[
https://issues.apache.org/jira/browse/NIFI-14424?page=com.atlassian.jira.plugin.system.issuetabpanels:all-tabpanel
]
Alaksiej Ščarbaty updated NIFI-14424:
-------------------------------------
Description:
Currently for Protobuf record parsing there is a
[ProtobufReader|https://github.com/apache/nifi/blob/main/nifi-extension-bundles/nifi-protobuf-bundle/nifi-protobuf-services/src/main/java/org/apache/nifi/services/protobuf/ProtobufReader.java#L58],
which currently supports proto files on a [local filesystem
only|https://github.com/apache/nifi/blob/main/nifi-extension-bundles/nifi-protobuf-bundle/nifi-protobuf-services/src/main/java/org/apache/nifi/services/protobuf/ProtobufReader.java#L157].

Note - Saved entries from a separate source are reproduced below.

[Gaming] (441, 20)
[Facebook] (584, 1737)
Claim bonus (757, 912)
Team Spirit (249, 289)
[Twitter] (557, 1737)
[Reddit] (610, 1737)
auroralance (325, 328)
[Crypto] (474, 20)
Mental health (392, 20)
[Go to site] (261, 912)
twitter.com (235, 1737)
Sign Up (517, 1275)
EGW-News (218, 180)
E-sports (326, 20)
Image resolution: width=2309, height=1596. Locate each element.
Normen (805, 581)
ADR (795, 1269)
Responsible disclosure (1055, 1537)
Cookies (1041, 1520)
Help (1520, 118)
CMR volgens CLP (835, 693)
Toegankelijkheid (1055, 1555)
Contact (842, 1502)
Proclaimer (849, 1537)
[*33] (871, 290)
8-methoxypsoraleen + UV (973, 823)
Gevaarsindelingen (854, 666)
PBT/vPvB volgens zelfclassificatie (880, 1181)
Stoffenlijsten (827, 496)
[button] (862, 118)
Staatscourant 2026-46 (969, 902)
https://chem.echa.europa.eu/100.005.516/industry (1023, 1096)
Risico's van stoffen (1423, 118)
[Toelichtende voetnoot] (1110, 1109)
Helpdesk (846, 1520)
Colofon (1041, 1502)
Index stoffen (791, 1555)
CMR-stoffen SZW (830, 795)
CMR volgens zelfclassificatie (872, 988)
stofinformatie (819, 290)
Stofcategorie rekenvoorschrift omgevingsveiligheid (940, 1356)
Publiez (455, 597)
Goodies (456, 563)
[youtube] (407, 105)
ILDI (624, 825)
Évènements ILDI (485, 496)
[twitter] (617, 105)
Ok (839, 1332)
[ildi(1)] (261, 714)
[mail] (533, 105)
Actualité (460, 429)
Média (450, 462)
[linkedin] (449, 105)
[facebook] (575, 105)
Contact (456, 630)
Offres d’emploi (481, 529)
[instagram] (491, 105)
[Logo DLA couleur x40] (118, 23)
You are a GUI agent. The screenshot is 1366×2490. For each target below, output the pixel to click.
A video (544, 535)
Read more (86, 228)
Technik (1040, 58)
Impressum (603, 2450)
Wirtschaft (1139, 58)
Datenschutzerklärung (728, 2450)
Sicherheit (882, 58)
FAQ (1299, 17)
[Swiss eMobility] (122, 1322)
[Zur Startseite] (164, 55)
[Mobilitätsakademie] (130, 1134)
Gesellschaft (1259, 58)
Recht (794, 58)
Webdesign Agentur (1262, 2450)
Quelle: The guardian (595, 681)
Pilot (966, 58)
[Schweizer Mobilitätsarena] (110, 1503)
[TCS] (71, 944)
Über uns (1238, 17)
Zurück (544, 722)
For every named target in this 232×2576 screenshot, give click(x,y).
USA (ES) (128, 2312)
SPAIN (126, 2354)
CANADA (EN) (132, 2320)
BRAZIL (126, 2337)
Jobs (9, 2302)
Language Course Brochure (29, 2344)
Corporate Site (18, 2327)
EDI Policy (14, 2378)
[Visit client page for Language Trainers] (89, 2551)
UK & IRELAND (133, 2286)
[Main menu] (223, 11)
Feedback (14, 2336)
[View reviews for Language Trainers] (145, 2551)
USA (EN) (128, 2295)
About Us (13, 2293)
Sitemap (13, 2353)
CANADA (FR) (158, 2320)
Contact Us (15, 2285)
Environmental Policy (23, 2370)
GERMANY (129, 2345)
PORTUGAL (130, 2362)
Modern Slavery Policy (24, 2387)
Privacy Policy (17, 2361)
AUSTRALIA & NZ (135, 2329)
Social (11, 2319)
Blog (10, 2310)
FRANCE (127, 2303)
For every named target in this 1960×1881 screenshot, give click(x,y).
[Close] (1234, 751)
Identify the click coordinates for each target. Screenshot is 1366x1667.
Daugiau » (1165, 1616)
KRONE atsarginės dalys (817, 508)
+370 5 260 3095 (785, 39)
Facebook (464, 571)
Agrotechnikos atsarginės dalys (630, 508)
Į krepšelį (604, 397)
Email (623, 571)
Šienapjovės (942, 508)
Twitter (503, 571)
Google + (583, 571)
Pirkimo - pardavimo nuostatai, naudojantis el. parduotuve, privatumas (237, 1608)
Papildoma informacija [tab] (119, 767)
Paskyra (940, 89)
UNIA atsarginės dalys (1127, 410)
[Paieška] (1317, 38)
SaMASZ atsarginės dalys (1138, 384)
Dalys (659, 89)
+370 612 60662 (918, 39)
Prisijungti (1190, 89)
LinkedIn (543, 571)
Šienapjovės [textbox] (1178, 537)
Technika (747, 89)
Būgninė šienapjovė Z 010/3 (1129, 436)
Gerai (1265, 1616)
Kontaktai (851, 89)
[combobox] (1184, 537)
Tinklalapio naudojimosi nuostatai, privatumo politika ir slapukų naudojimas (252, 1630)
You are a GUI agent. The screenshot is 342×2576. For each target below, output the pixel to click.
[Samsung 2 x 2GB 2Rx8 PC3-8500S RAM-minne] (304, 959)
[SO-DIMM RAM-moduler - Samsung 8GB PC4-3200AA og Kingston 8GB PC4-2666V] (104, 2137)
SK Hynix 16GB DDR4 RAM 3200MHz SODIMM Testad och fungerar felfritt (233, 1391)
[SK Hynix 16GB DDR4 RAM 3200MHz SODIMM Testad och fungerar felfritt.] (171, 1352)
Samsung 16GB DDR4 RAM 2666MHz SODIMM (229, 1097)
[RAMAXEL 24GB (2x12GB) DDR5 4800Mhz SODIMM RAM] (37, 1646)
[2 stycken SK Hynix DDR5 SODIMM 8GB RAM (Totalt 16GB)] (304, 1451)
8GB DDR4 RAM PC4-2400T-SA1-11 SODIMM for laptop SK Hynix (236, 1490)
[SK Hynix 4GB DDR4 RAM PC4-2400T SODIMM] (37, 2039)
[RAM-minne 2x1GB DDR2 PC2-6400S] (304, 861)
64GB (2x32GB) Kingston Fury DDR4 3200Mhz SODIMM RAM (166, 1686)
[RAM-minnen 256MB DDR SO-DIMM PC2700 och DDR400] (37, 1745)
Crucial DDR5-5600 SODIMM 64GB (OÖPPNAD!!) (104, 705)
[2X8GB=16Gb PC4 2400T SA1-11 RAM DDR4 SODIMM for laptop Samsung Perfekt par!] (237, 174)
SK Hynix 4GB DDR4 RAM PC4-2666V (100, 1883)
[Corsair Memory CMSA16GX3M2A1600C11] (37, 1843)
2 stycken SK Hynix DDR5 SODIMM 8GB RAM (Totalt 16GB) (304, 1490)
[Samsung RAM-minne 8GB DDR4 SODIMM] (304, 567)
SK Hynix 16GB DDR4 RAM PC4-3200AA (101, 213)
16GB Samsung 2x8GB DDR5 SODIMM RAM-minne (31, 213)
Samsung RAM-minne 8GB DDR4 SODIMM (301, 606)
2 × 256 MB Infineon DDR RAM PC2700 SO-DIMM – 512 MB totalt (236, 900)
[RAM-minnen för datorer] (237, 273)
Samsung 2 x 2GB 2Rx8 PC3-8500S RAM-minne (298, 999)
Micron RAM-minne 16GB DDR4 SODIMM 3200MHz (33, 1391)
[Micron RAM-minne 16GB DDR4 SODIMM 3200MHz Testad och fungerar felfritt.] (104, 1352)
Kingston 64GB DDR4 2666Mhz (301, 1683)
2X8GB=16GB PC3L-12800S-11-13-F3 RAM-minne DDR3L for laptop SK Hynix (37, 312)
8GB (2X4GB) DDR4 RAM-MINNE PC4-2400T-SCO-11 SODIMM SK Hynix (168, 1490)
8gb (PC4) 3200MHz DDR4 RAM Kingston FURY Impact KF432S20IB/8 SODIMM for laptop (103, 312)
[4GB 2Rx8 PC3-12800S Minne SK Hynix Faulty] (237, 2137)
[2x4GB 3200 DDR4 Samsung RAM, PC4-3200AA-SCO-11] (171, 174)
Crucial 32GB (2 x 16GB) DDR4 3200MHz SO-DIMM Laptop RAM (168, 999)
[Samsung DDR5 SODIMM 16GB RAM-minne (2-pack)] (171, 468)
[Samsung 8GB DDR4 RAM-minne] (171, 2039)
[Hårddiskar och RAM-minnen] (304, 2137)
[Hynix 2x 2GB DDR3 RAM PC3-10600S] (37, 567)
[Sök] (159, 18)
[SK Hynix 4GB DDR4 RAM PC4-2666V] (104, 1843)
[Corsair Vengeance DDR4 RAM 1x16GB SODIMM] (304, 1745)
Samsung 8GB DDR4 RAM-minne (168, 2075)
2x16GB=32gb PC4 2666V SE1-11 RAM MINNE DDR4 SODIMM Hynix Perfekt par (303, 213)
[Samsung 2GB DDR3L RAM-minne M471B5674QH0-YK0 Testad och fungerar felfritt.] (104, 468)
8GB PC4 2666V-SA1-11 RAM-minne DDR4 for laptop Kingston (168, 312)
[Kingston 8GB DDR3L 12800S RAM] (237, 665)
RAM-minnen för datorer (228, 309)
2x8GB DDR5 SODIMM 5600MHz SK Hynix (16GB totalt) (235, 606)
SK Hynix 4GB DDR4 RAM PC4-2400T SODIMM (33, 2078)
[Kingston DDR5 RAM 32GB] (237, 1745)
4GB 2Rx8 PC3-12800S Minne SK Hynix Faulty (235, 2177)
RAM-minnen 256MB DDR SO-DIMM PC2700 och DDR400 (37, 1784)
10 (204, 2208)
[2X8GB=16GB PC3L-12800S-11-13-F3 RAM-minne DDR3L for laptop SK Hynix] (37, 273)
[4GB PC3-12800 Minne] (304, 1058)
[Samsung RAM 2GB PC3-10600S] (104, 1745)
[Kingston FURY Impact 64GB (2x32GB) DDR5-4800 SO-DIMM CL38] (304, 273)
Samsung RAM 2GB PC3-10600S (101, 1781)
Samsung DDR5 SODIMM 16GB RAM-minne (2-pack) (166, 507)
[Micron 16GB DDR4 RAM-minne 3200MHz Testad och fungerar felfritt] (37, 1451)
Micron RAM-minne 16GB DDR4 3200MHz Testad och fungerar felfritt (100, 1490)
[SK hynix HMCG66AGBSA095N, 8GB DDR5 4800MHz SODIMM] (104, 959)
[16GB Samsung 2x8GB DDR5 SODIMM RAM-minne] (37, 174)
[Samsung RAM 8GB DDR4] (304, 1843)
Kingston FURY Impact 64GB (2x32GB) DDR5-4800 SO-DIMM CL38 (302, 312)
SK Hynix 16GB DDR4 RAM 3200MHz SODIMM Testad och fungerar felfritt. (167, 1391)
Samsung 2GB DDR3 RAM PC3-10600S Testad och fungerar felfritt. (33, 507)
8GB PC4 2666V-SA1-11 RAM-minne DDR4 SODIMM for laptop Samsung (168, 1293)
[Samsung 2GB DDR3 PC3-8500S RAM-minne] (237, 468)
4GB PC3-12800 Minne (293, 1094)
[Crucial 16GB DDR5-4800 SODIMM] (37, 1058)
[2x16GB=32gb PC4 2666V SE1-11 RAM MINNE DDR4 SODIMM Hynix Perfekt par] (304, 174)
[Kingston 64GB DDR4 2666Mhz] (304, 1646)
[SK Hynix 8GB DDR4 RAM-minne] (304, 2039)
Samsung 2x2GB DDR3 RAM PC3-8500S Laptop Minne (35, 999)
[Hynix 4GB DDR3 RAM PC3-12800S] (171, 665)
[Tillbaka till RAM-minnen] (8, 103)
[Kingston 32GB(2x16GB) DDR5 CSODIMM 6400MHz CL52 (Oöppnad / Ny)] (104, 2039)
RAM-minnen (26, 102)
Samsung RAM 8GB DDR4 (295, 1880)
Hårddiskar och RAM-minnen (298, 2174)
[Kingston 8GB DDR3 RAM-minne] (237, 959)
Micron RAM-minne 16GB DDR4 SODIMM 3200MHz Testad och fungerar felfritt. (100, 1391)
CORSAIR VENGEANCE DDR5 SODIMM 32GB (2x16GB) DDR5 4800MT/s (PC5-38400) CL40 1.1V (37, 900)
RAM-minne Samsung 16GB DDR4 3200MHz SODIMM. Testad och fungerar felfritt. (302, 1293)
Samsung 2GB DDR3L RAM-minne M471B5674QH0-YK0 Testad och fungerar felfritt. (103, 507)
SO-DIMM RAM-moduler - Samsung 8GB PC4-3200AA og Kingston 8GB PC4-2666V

The change aims on supporting schema registries to retrieve proto definitions.
Since presence of original proto files is a must for parsing, a new
abstractions related to schemas will be introduced.
h2. SchemaDefinition
A raw schema definition. Contains a {_}SchemaIdentifier{_}, schema text and a
collection of referenced {_}SchemaDefinitions{_}.
h2. SchemaDefinitionProvider
New _SchemaDefinitionProviders_ provide a simple interface for retrieving
Schemas as text, together with their references. Unlike their _SchemaRegistry_
counterparts, no parsing is going to take place on that level, and it’s up to
the caller what to do with returned texts.
The interface will be put into the _nifi-schema-registry-service-api_ module.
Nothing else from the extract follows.